Филя попытался повернуться на бок. Левая рука не слушалась, и он уцепился за край кровати правой. Подтянулся, превозмогая ломоту и резь в каждой клетке. Теперь он мог видеть палату. Казенные стены - от пола до выключателя синие, сверху беленые. Шесть коек, включая Филину, одна свободна, на остальных доходяги. На тумбочках - утиральники, дешевые леденцы, сморщенные апельсины, градусники, грязные стаканы. По полу резво бежит таракан, навострив длинные усы. Таракан залез под тапочек и был немедленно раздавлен.
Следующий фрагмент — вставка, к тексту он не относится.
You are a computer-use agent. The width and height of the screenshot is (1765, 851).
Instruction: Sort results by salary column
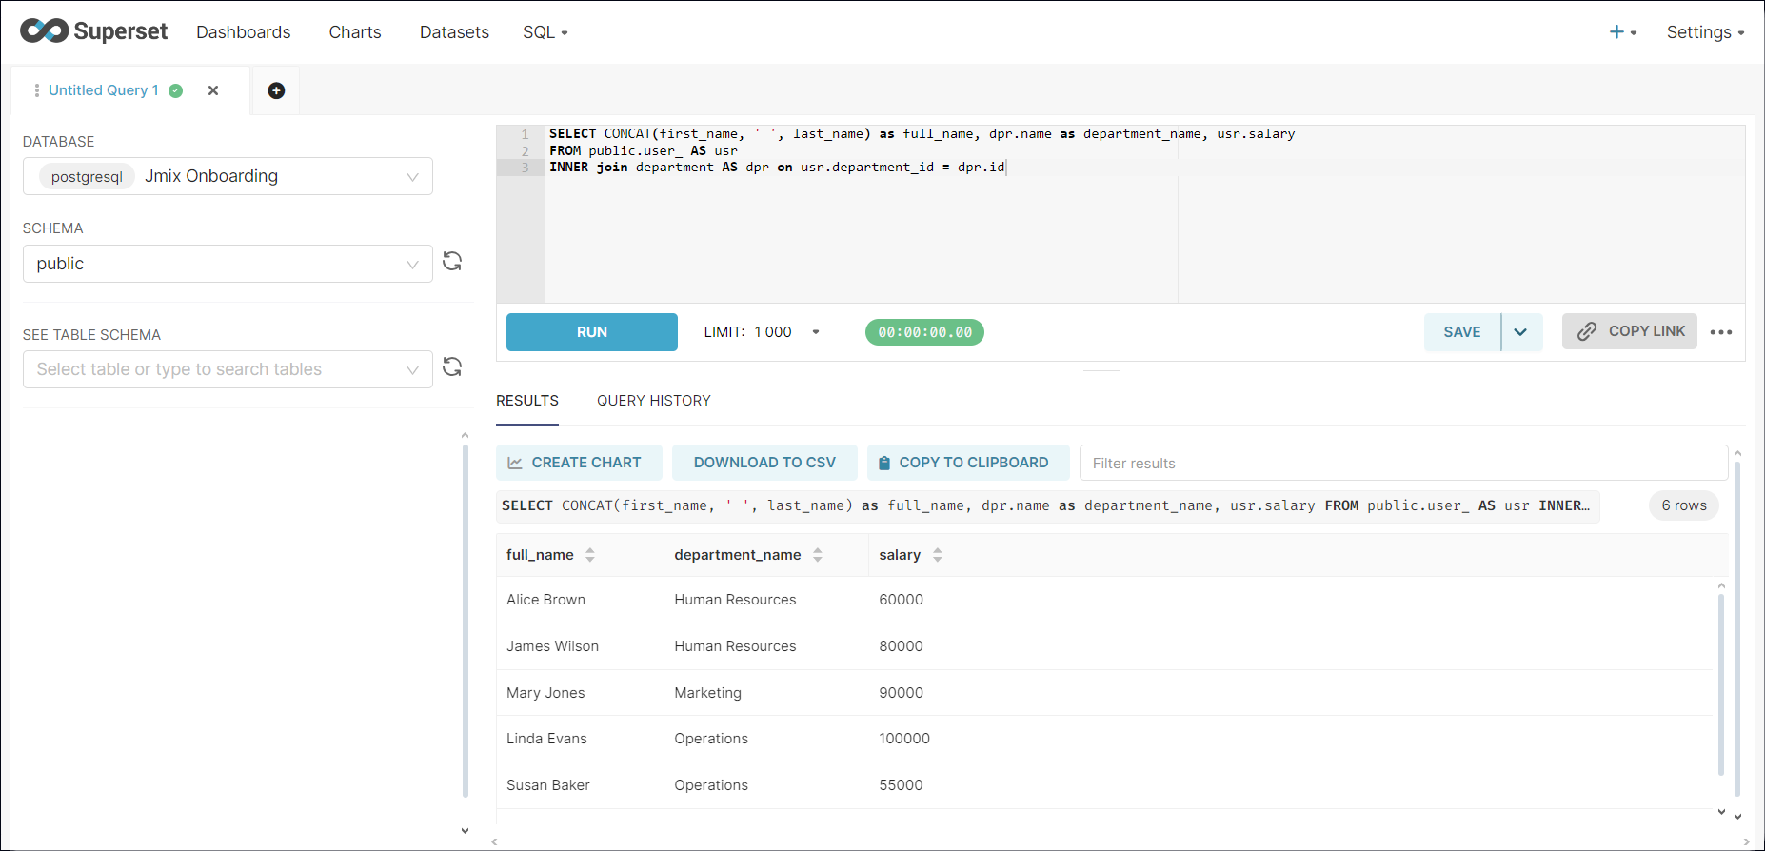(x=938, y=555)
Филя силился вспомнить, как он сюда попал. Произошло что-то ужасное, чудовищное, непоправимое. Что? Замелькали картинки: детина Василий бьет его сапогом в живот, скальпель поворачивается в кармане и вонзается в мышцу. Бегут люди, слышен выстрел в воздух. Детина Василий орет белугой. «Убивец! - кричит он. - Убивец!»
«Кто убивец, я? Нет, это он о другом. Может, о себе или о Силе Силыче. Я не мог. Я не делал этого. Жучков и тех не обижал, мухи лишний раз не прихлопнул. Это не обо мне. Или?..»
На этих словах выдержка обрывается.